What is great about this is we get to apply the same quality expectations across all Agent actions, including those that are not leveraging the skills and workflows discussed above.

First rule tool-dependencies ensures that the Agent has access to all of the tooling dependencies to mange the repository and its components. This is complimented by the operational-best-practices rule that sets specific context constraints for the workspace, including how to maintain the git log through commit messages.

Now that the Agent has a baseline, this is built uppon by the config-quality and testing-validation rules. These rules set the context and constraints for how quality is to be maintained in the workspace, reenforcing the expectations outlined in skills and workflows.

Lastly the maintain-readme rule ensures that documentation in the `README.md is maintained and represents the current state of the repository.

Putting it all together

So now when I am managing my home lab I can orchestrate rather than implement the majority of the management of the platform’s lifecycle. This makes for a more reliable and stable system.

I can scaffold an app using a prompt such as Scaffold a new application called 'my-app', then work with the agent to develop the app.

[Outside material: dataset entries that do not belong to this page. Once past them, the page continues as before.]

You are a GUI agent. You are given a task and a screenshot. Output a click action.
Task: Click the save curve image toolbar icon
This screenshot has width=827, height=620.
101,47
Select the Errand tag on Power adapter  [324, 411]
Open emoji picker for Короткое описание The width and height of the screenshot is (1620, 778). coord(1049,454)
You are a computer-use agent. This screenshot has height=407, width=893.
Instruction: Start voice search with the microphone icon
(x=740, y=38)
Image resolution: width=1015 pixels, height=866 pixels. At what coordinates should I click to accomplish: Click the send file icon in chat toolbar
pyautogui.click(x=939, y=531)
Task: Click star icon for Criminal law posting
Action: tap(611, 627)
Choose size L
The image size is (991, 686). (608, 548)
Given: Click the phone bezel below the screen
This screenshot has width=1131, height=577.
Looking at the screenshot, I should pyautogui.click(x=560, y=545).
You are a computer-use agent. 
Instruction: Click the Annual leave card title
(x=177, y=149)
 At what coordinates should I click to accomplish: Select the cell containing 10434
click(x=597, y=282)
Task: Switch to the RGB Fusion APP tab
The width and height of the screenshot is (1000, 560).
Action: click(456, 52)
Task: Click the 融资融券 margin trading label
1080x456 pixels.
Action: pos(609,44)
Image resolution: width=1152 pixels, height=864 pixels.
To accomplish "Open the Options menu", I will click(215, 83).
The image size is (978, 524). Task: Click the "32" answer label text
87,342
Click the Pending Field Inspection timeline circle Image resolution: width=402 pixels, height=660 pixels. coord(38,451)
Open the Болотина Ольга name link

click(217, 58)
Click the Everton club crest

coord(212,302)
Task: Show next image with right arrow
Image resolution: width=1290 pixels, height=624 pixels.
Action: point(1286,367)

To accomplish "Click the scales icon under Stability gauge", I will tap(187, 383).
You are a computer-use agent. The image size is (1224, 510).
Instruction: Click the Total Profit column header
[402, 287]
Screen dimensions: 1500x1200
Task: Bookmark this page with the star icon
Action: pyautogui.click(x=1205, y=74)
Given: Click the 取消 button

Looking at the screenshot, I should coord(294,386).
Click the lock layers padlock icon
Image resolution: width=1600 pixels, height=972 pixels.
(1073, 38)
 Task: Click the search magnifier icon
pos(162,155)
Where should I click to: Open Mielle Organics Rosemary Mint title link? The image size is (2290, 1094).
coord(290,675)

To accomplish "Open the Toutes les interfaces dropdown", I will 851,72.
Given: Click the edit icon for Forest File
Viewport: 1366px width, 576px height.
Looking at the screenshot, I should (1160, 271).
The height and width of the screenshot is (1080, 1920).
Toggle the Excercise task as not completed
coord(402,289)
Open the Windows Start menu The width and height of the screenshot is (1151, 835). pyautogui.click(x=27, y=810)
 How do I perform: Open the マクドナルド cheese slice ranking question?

Once the application is developed, I can instruct the agent in plan language to deploy the application to the cluster knowing that workflows and rules will ensure that this is done in the intended manner.

Then when I have spare time to manage the cluster I can simply ask the cluster What applications need updates? and the Agent will leverage skills to go and find updates and propose them to me for review and approval.

It still needs a human in the loop to approve the changes, but the agent can do all the heavy lifting. How I do this in my implementation of Antigravity is by creating hard gates that force the “human in the loop”. Some of these are:

  • I have a passphrase on the SSH key for GitHub so that I need to enter it to allow the agent to push changes to the repository.
  • I have Antigravity set to ask for approval to run commands, I add approved commands to run automatically where they are known and low risk.
  • I leverage Antigravity’s Implementation Plan artefact to review the proposed steps to be taken by the Agent and ensure they align with expectations.

It is also important to note that as this is not set and forget and these enablers for Agents need to be monitored and maintained, so observing the Agents use and uplifting are critical to the success of this pattern.